There’s an important qualification when it comes to risk mitigation. Some risks you can get rid of altogether if you’re willing to pay the price. Other risks you can reduce, but not eliminate. You can lower the probability of the event occurring, or you can lower the impact if it should occur.

That’s not a bad thing, mind you, but you have to take into account the residual risk when deciding if the strategy is worth it.
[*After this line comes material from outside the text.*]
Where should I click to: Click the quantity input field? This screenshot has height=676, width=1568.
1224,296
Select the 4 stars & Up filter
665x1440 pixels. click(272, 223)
The value of that risk is the difference between the cost of the original risk and the cost of the residual risk.

The Right Question

To have a reasoned discussion on the subject of global warming, you have to figure out where you are on five issues, not merely one.

1. How correct is the scientific consensus on global warming?
2. What is the impact of global warming if it should occur?
3. What is the value of the risk (probability times impact)?
4. What is the cost of mitigating or eliminating the risk, and how much residual risk would remain?
5. In balance, what level of action on global warming (if any) is warranted?

To change someone’s opinion, you have to change that person’s evaluation of at least one of these issues.

As people on all sides have found, it’s nearly impossible to change anyone’s evaluation of the quality of science, which is our probability benchmark. There’s often more consensus of what global warming might mean if it happens, which is why it’s so important to separate discussion of probability from the discussion of impact.

But the real opportunity has to do with the issue of cost. The best current framing of the debate comes from the argument that dealing with global warming and environmental issues can be relatively low in cost, or ideally profitable.

If the cost to deal with global warming is low enough, it's a good idea even for those who think the probability is low.